É forte a demanda para que o gestor público pense em soluções criativas e construa soluções jurídicas inéditas, afirma Juliana Palma.

 

A gestão pública está hoje no “olho do furacão” no combate ao coronavírus não só no Brasil como no mundo. E tem o dever de planejar e executar medidas rápidas e eficientes para a contenção da pandemia. É assim que Juliana Palma, advogada, doutora em Direito (USP) e professora de Direito da Fundação Getúlio Vargas (FGV), resume a missão “nem um pouco fácil” da gestão pública em tempos de coronavírus. “Estamos trabalhando com vidas humanas”, ressalta.  

E o gestor público tem um papel fundamental neste combate: dos planejadores até quem está na linha de frente. “Todos são centrais”, defende Juliana. As decisões têm de ser efetivas, rápidas, transparentes e com base em evidências científicas. “Os comandos têm que ser claros. Não há tempo e não é eficaz realizar grupos de trabalho ou chamar o controlador para que se manifeste antes”, explica Juliana, citando como exemplo o caso da Anvisa, que utilizou sandboxes regulatórios para uma maior efetividade das suas ações. 

 

Para Juliana, uma das principais mudanças acontece justamente no papel deste gestor. “Se antes tínhamos a ideia de que o gestor simplesmente executa, é um braço mecânico, essa visão foi superada com a pandemia”, avalia. “É fortíssima a demanda para que o gestor público inove, para que pense em soluções criativas, faça uso de novas tecnologias e construa soluções jurídicas inéditas”, afirmou na última edição do Fronteiras e Tendências, no dia 27 de maio.  

Experimento regulatório

Na avaliação da professora de Direito da FGV, muitas das soluções que forem pensadas agora podem permanecer no pós-pandemia. “É preciso pensar em acordos para criar alívios [regulatórios] e viabilizar a inovação tecnológica”, explica. 

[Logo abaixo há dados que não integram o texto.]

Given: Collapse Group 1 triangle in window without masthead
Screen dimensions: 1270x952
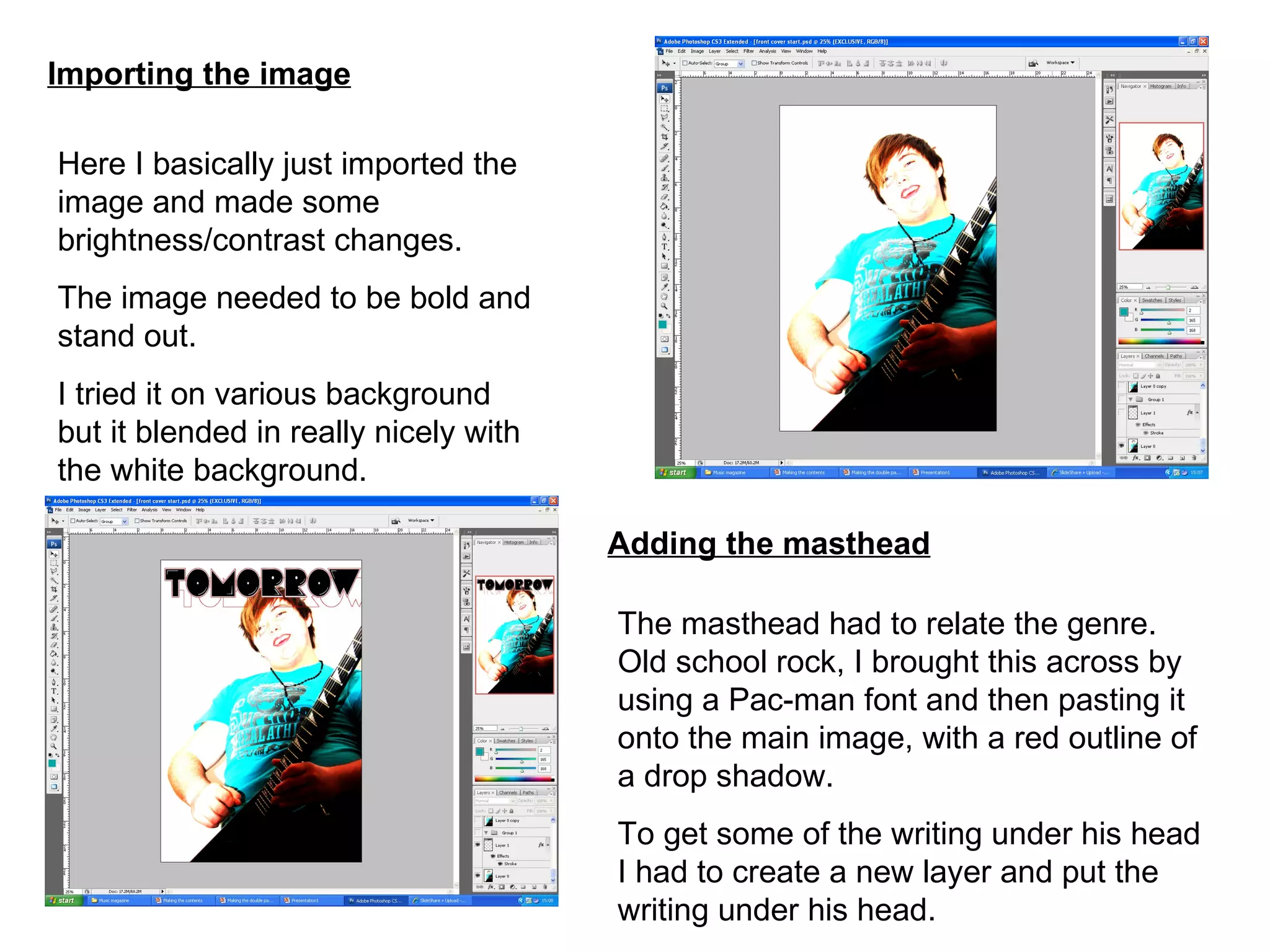Looking at the screenshot, I should 1130,400.
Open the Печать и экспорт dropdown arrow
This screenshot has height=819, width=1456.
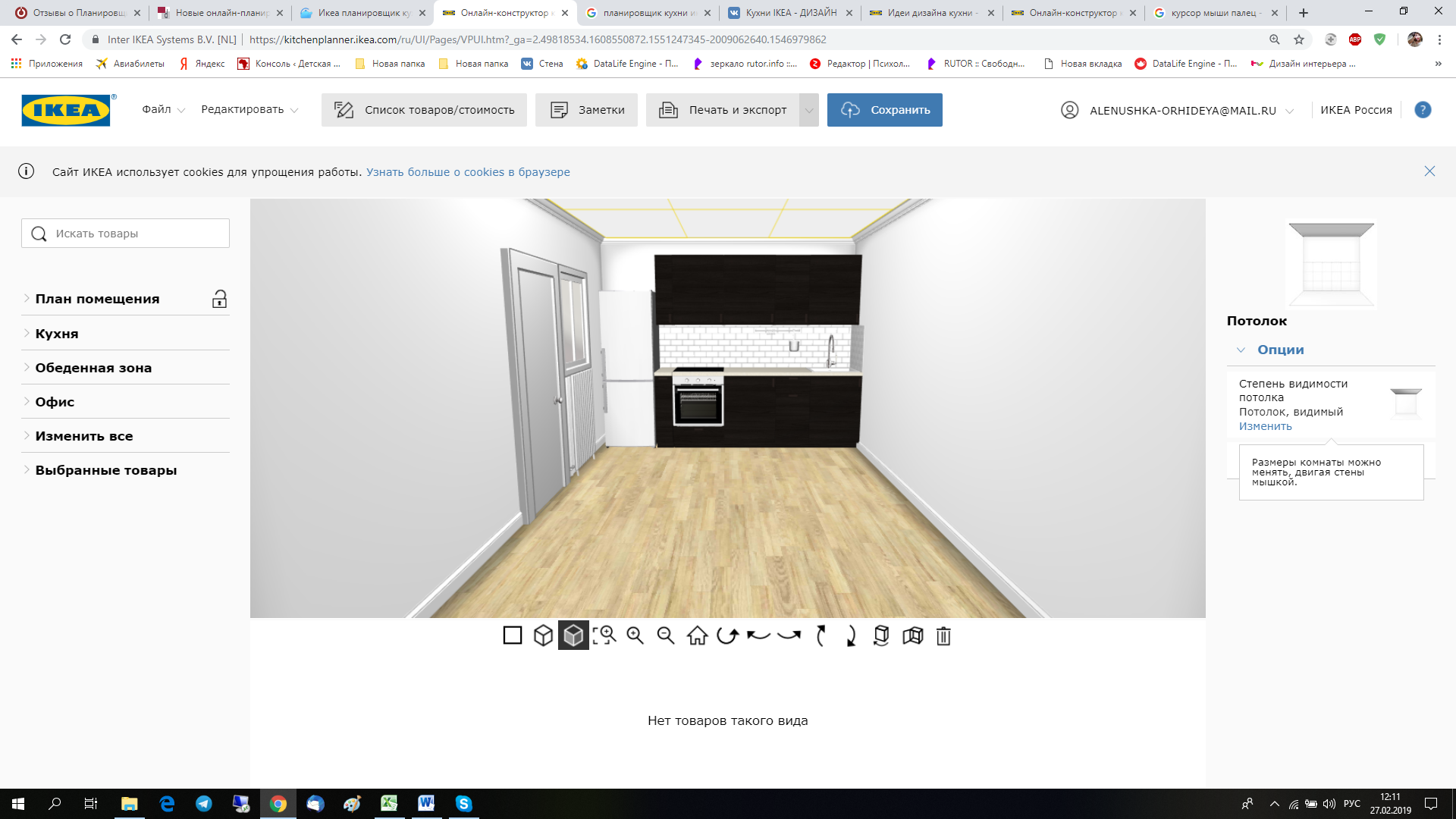click(809, 110)
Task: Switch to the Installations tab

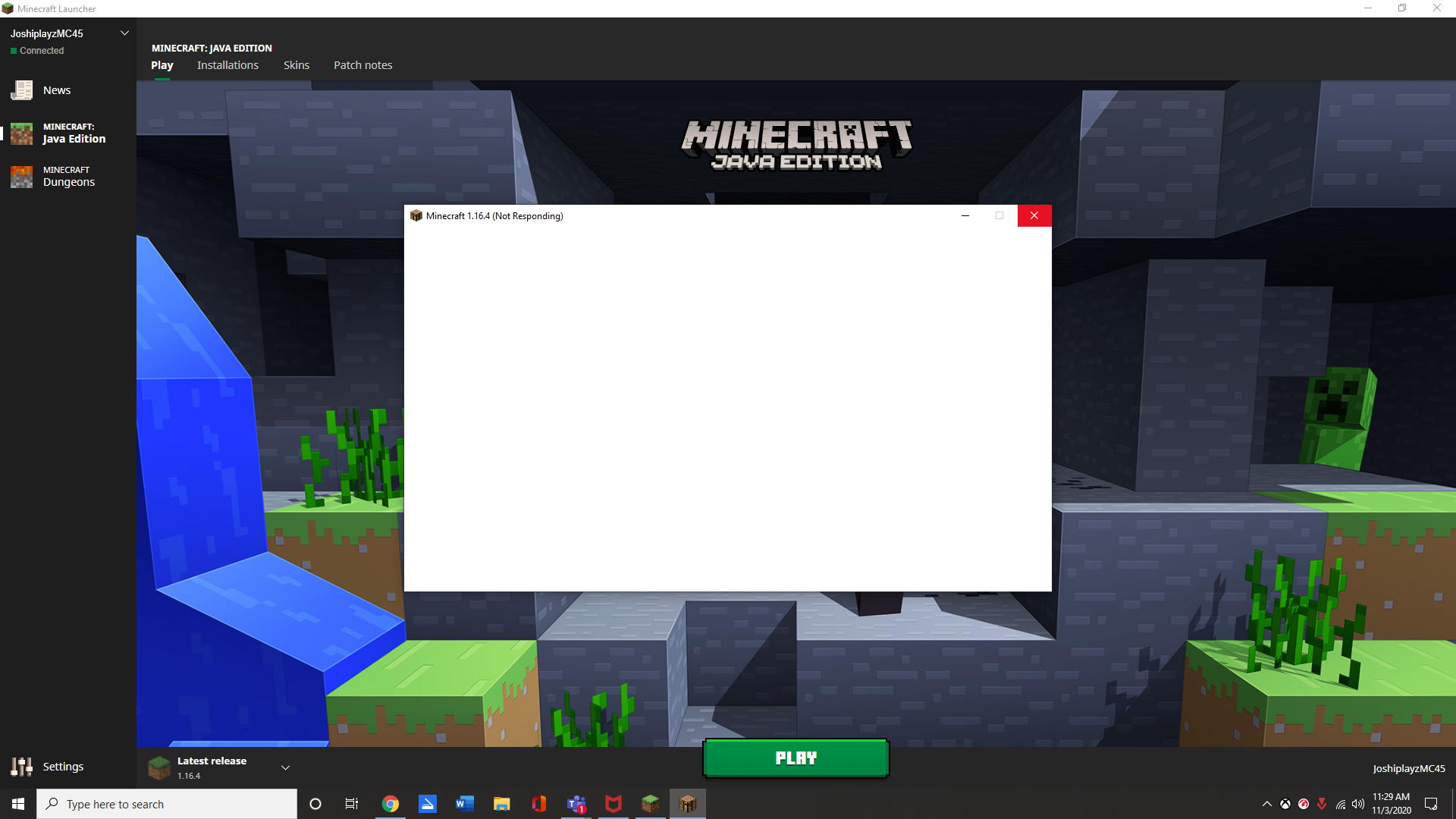Action: point(228,65)

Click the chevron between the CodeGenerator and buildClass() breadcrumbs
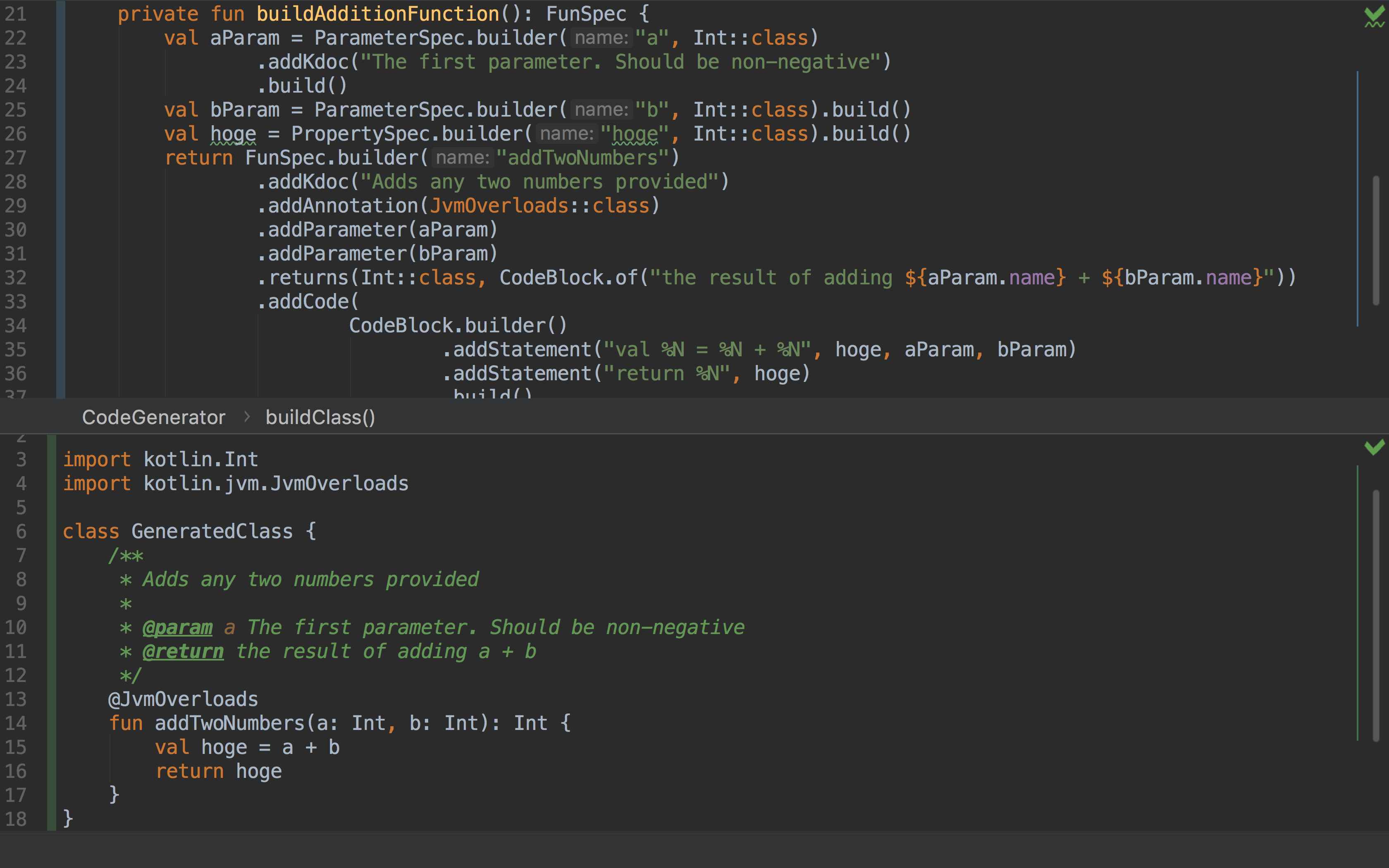(x=247, y=417)
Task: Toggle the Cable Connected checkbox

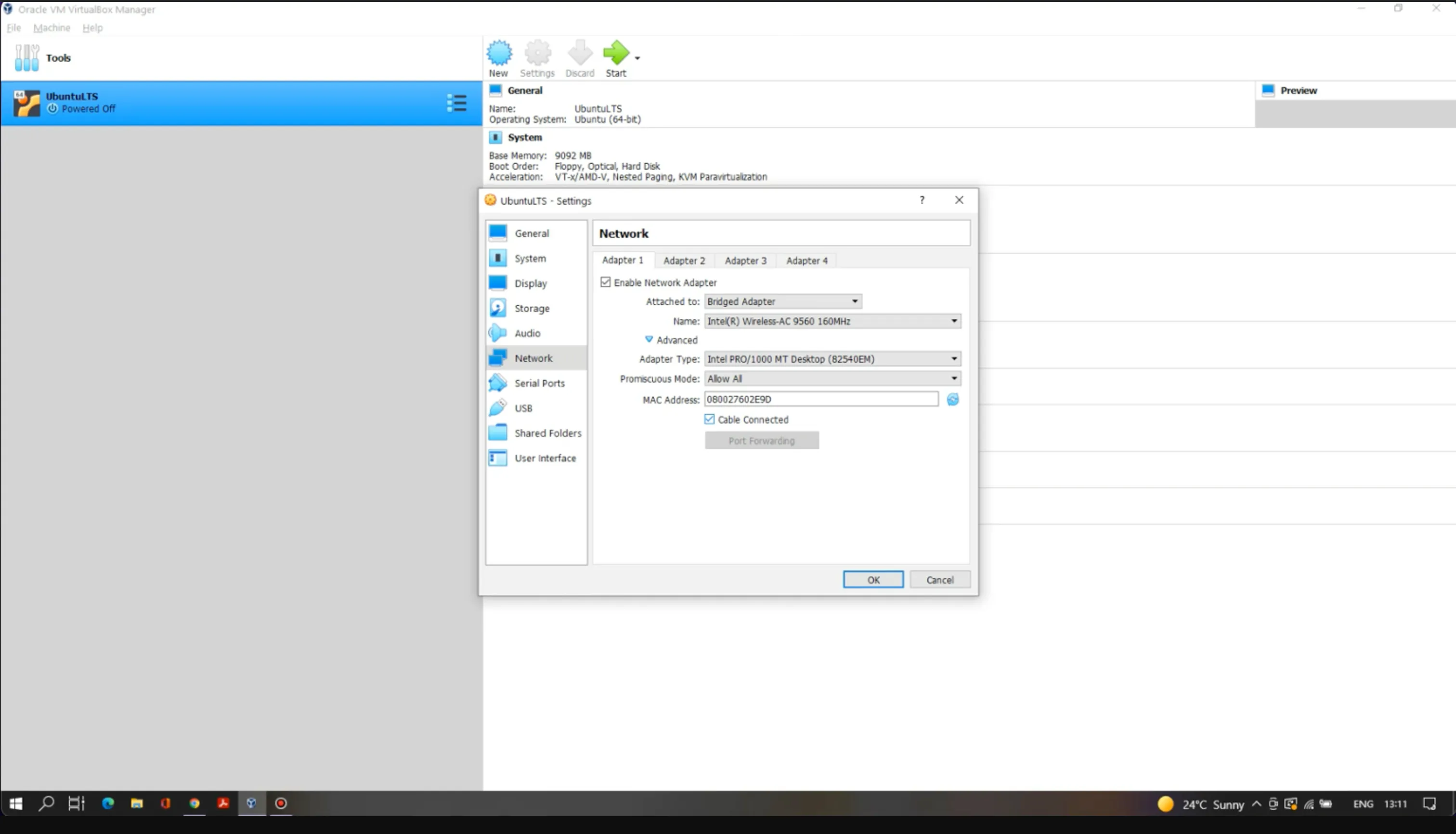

No debate sobre como viabilizar decisões públicas no tempo certo e com qualidade, Juliana alerta que a urgência demanda decisões rápidas e que pode haver maior propensão ao erro do que uma decisão bem concatenada e organizada em tempos sem calamidade pública. Juliana explica que não é porque estamos em um momento de urgência, de calamidade pública, que os ritos administrativos devem ser menosprezados.  

E, pensando na qualidade das decisões, existem boas práticas que conferem maior qualidade às decisões dos gestores, como sunset clauses (definir períodos de vigência de normas), a revisão de medidas a partir dos impactos concretos medidos (experimentalismo), fazer uso da economia comportamental e sempre justificar o porquê de não se cumprir uma norma específica. 

Outra prática recomendada é ter atenção sobre o momento da decisão. Isto pode ser feito pelo registro de um histórico das decisões, descrevendo em que momento e panorama foram tomadas. “A pandemia não exclui o dever de gerenciar o processo administrativo”, relembra.  

O #FronTend é um debate exclusivo para a alta liderança pública, promovida a cada semana pela Enap, sobre temas de relevância para o governo com os principais especialistas.  

Novo grau de expectativa para o gestor

Dentre os comportamentos esperados para o gestor público, a lei de calamidade pública estabelece o dever de motivar as decisões, como obter parecer técnico da Anvisa, especialmente para medidas que interfiram na liberdade de locomoção, e indicar que aquela medida corresponde ao mínimo indispensável para preservação da saúde pública.  

Além disso, as medidas devem respeitar as garantias das pessoas e ter coerência lógica com os fatos, como o direito à informação e tratamento gratuito. Outro aspecto importante é o dever de planejamento das ações no enfrentamento ao coronavírus, que ocorre de forma casuística e com embasamento científico, entendimento chancelado pelo Supremo Tribunal Federal (STF).  

Segurança jurídica

As medidas editadas e os entendimentos recentes dos tribunais vão na direção de fornecer um conforto decisório para o gestor público. No caso, apontam que o gestor será responsabilizado apenas quando houver contrariedade a um consenso científico, que se configura como “erro grosseiro”, explica. 

No entendimento do STF, o erro grosseiro é aquele que “enseja a violação do direito à vida, à saúde ou ao meio ambiente equilibrado, por inobservância de normas e critérios científicos e técnicos dos princípios constitucionais da precaução e da prevenção”. E nestes casos, o ônus da prova de erro grosseiro é do controlador.  

Juliana relembra o “direito ao erro” do administrador colocado na legislação diante da pandemia e no entendimento dos tribunais, ou seja, aquele erro “honesto”, sem dolo e feito com as melhores das intenções.